> Assigned task
Reproduce the entries that follow exactly. No picture should appear in the result.

(Supplied data begins)

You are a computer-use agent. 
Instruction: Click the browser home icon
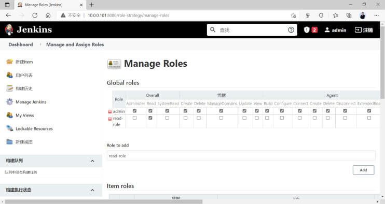pos(48,15)
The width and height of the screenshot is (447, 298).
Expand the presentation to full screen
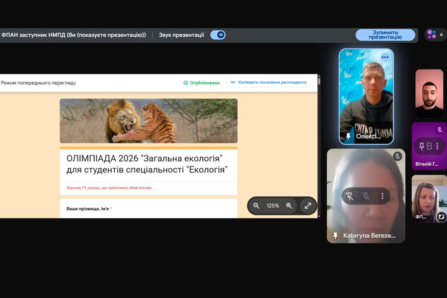pyautogui.click(x=308, y=206)
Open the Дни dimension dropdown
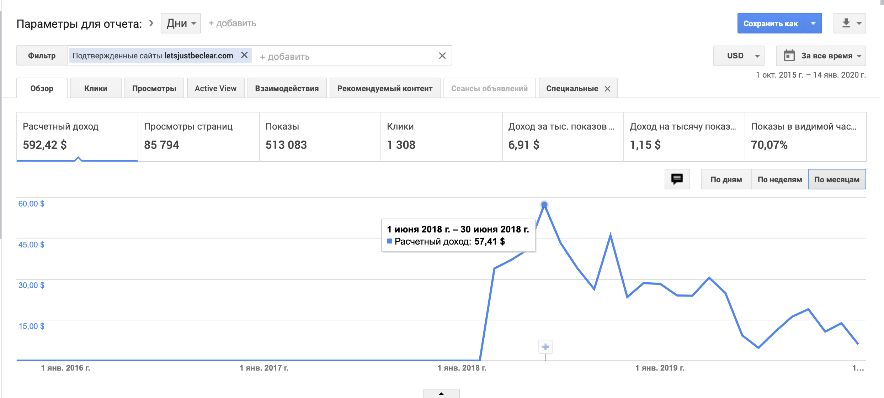 (x=181, y=23)
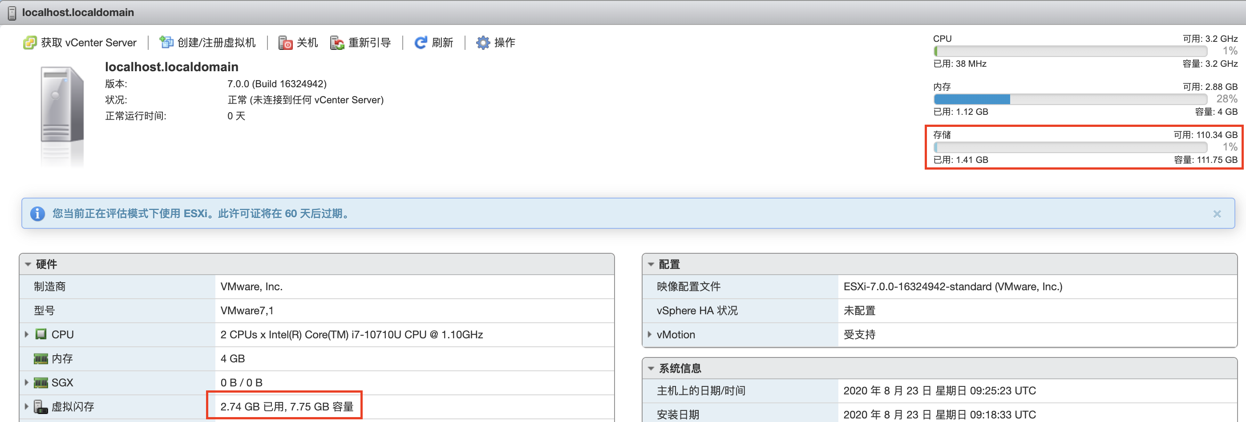Expand the CPU hardware row
Image resolution: width=1246 pixels, height=422 pixels.
click(27, 334)
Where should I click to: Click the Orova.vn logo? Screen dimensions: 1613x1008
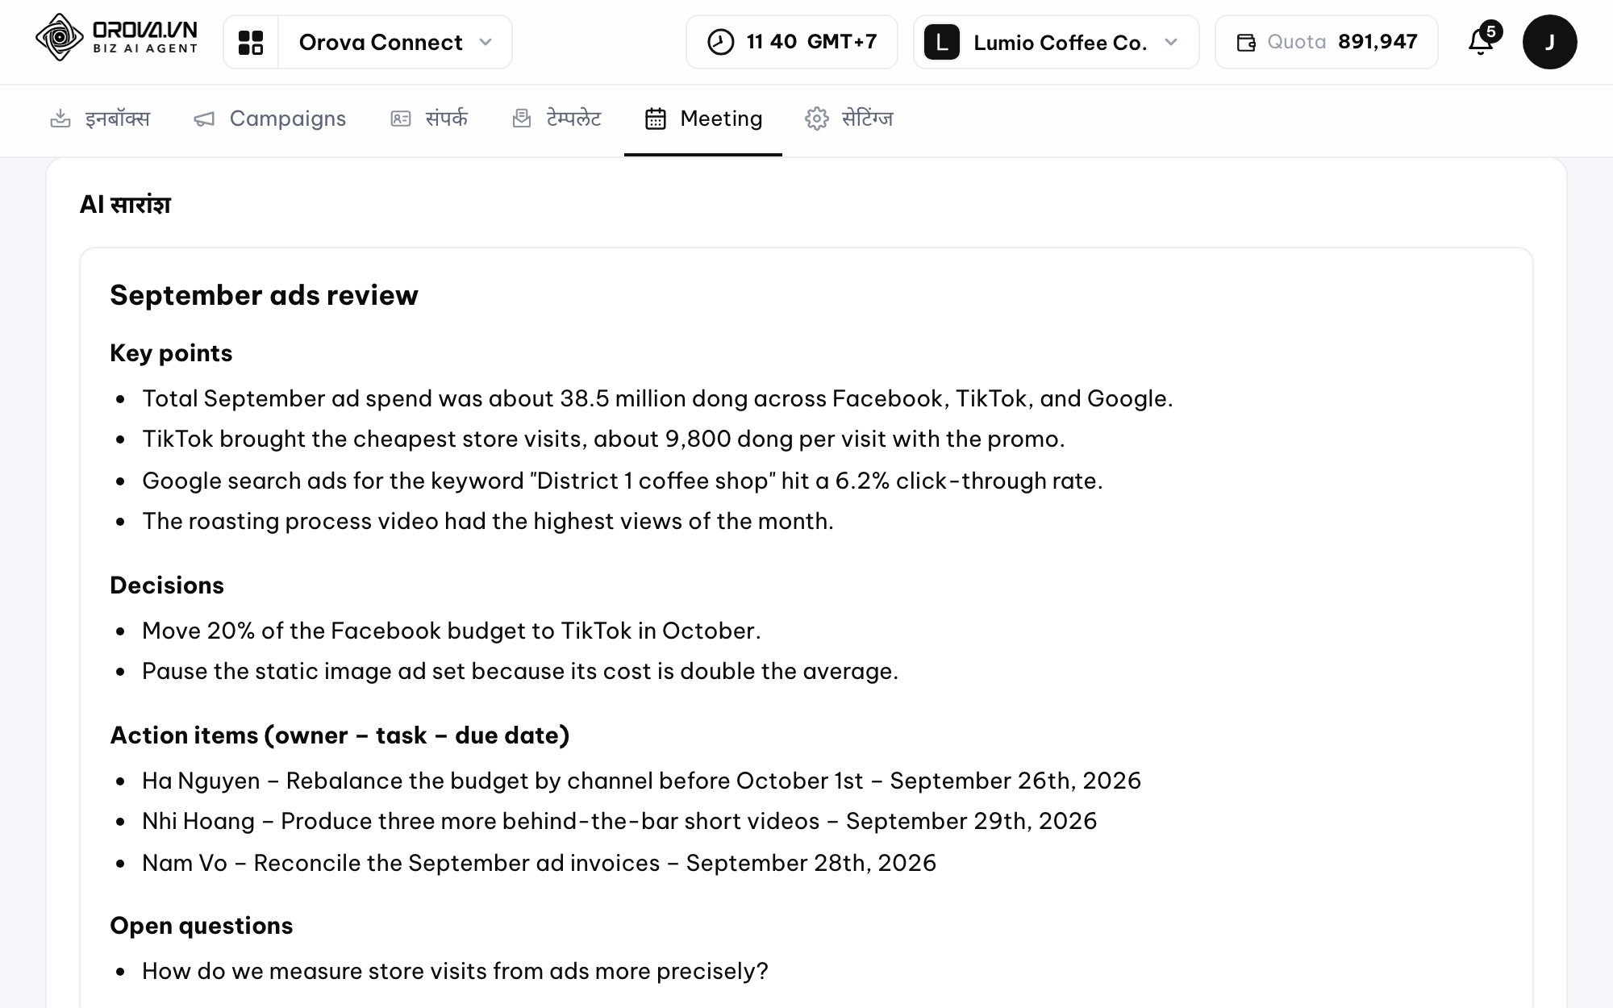point(116,38)
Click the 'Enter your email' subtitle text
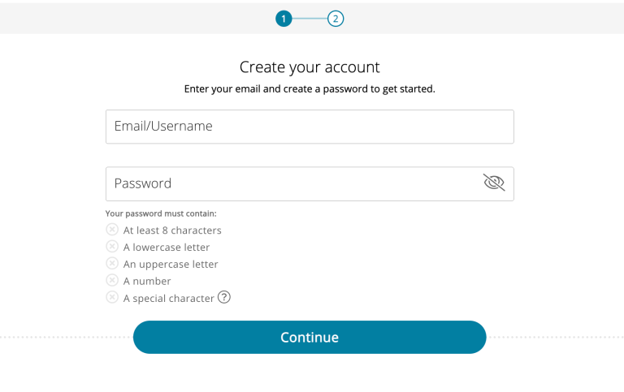 click(x=310, y=89)
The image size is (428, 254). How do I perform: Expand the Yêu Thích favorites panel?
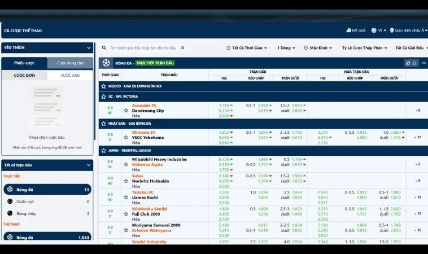point(89,48)
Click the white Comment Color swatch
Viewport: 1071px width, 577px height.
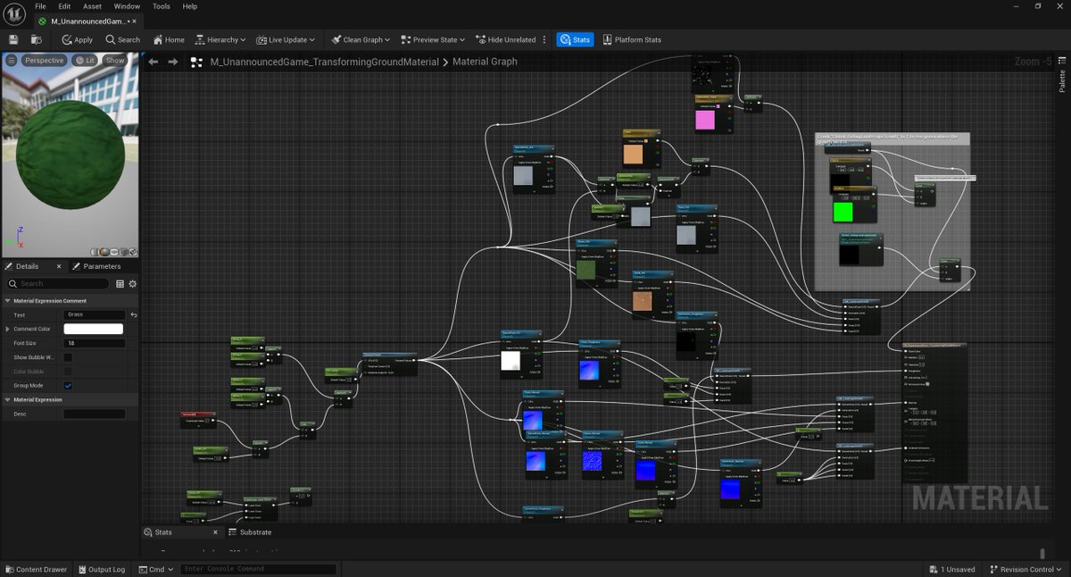point(94,329)
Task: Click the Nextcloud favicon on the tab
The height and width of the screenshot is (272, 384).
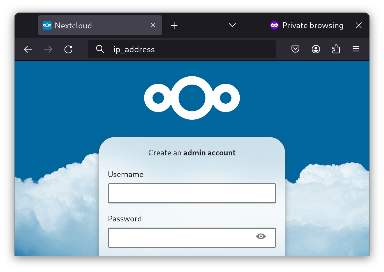Action: (x=47, y=25)
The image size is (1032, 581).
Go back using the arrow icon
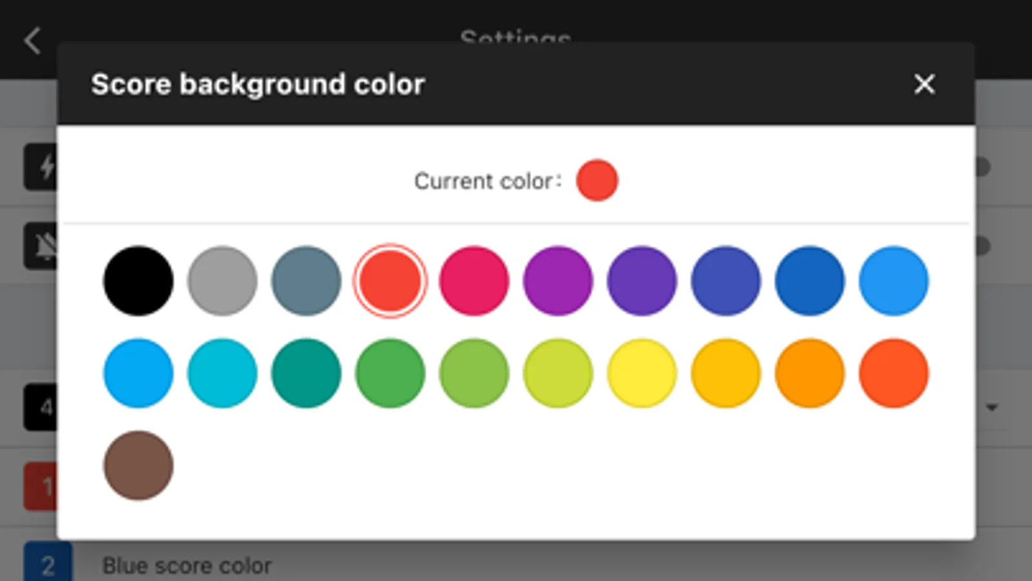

(Supplied data ends)

> Response area
You are a computer-use agent. 
Instruction: Click the browser home icon
pos(48,15)
The width and height of the screenshot is (447, 298).
Expand the presentation to full screen
pyautogui.click(x=308, y=206)
Open the Дни dimension dropdown
 (x=181, y=23)
Expand the CPU hardware row
Image resolution: width=1246 pixels, height=422 pixels.
click(27, 334)
Where should I click to: Click the Orova.vn logo? Screen dimensions: 1613x1008
point(116,38)
Click the 'Enter your email' subtitle text
 click(x=310, y=89)
The image size is (428, 254). How do I perform: Expand the Yêu Thích favorites panel?
point(89,48)
Click the white Comment Color swatch
Viewport: 1071px width, 577px height.
point(94,329)
Task: Click the Nextcloud favicon on the tab
The height and width of the screenshot is (272, 384).
Action: (x=47, y=25)
The image size is (1032, 581).
Go back using the arrow icon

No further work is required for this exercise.